# DOCUMENT SECTION start
A Teacher's View of Parents
There is perhaps no more heated a topic in the teacher lunchroom than the role of parents in education. The overwhelming bulk of parents, even in the most challenged schools I researched, remain the best allies a teacher could ever want. But teachers are human (at least most of us), and by human nature all those good parents often get forgotten because of the negative impact and behavior of a minority (numerical minority, not demographic) of parents.
If you enter the teacher lunchroom and hear heated voices, the chances are very good that at the heart of it is a parent who refused to come to an important conference about their child, or one arguing to get a grade changed, or threatening the teacher, or demanding an unneeded IEP accommodation.
The vast majority of parents - our best allies
Prior to publication of Lifting the Curtain: The disgrace we call urban high school education, I spent three years of surveys, visits, and interviews researching urban high schools. Since then I've received hundreds of emails and posts on the topic. One thing is very clear -- even in the most challenging high schools the majority of parents are a huge help, and are the driving force in the success of their children. A 2012 analysis in Great Britain said exceptionally well something all USA teachers know:
"A study by the Royal Economic Society, to be presented this week, finds that parental effect on test results is five times that of teachers' influence. This comes in the wake of warnings by Sir Michael Wilshaw last week that teachers were unable to properly do their own jobs because parents were expecting them to cover their own parenting skill shortfalls and to become surrogate family for the students."
# DOCUMENT SECTION end
# DATASET EXTRACT start
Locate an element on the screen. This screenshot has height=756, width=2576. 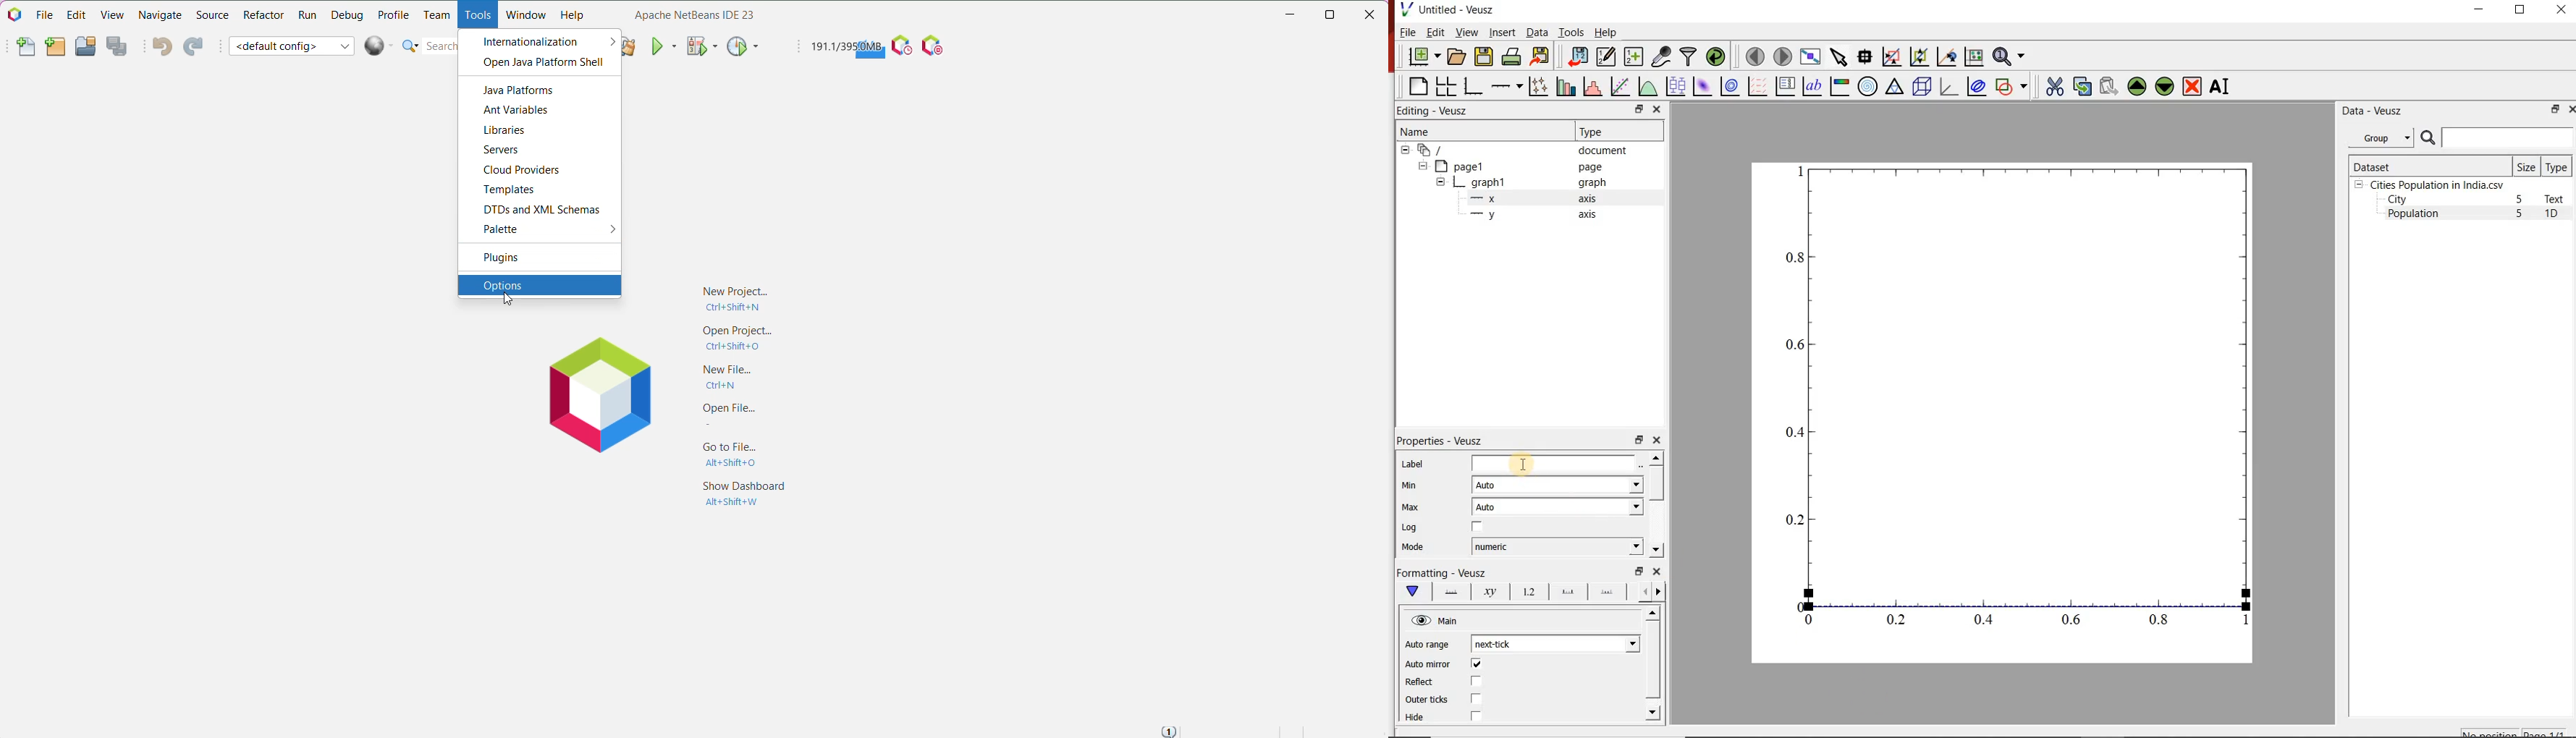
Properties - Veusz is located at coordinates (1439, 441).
# DATASET EXTRACT end
**DIRECTION 1:**
In the essay on parents in education, rewrite the stretch from "A Teacher's View" through "unneeded IEP accommodation.", replacing "lunchroom" with "break room".
**DIRECTION 2:**
Using the essay on parents in education, answer these:
(a) How many years of research came before the publication of Lifting the Curtain?
(b) According to the Royal Economic Society study, how large is the parental effect on test results compared with teachers' influence?
(c) In what year was the analysis from Great Britain made?
**DIRECTION 3:**
Continue the essay on parents in education from where it ends.

**WRITTEN ANSWER 1:**
A Teacher's View of Parents
There is perhaps no more heated a topic in the teacher break room than the role of parents in education. The overwhelming bulk of parents, even in the most challenged schools I researched, remain the best allies a teacher could ever want. But teachers are human (at least most of us), and by human nature all those good parents often get forgotten because of the negative impact and behavior of a minority (numerical minority, not demographic) of parents.
If you enter the teacher break room and hear heated voices, the chances are very good that at the heart of it is a parent who refused to come to an important conference about their child, or one arguing to get a grade changed, or threatening the teacher, or demanding an unneeded IEP accommodation.

**WRITTEN ANSWER 2:**
(a) Three years.
(b) Five times as large.
(c) 2012.

**WRITTEN ANSWER 3:**
In my research looking at parent-teacher nights, teachers reported that 87 percent of attendees were parents of the best students. There is tremendous cause and effect hidden in that finding -- the best students succeed exactly because of the parent involvement and caring. Based upon the research, 71 percent of the parents are in this category -- setting expectations, support, and motivation for their child that are the most wonderful gifts a parent can ever give a child.
A numerical minority - At the heart of the storm
But then there are the other parents. The tremendous negative impact just a handful of parents can have on a school and their children is staggering. A minority of 29 percent of the parents were found to totally dominate school conferences, conflicts, and policies. The average teacher has 3.1 difficult parent confrontations per month. Only 30 percent of the teachers get solid support from their administrators in parent confrontations -- principals would rather have the problem "...just go away" by changing a grade or promoting a child who needs to fail. Getting support from these parents is so difficult and frustrating that in 2012 Detroit actually looked at (silly, but understandable!) making it a misdemeanor crime to skip a teacher conference.
One of the most common and frustrating statements by such parents to teachers is "...it is your job to motivate my child." But it is not. It is the teacher's job to reinforce and build upon the motivation the parent has already installed in the child.
Trying to teach the children of such parents becomes the impossible challenge of trying to motivate a child for 5 hours each week, while knowing the child will be in a home and non-school environment for 12-15 hours each day that works against everything we try to do. Is it any surprise that children in urban high schools do an average of just 1.5 total homework hours per week, 29 percent copy most homework, and 24 percent routinely take zeroes on homework?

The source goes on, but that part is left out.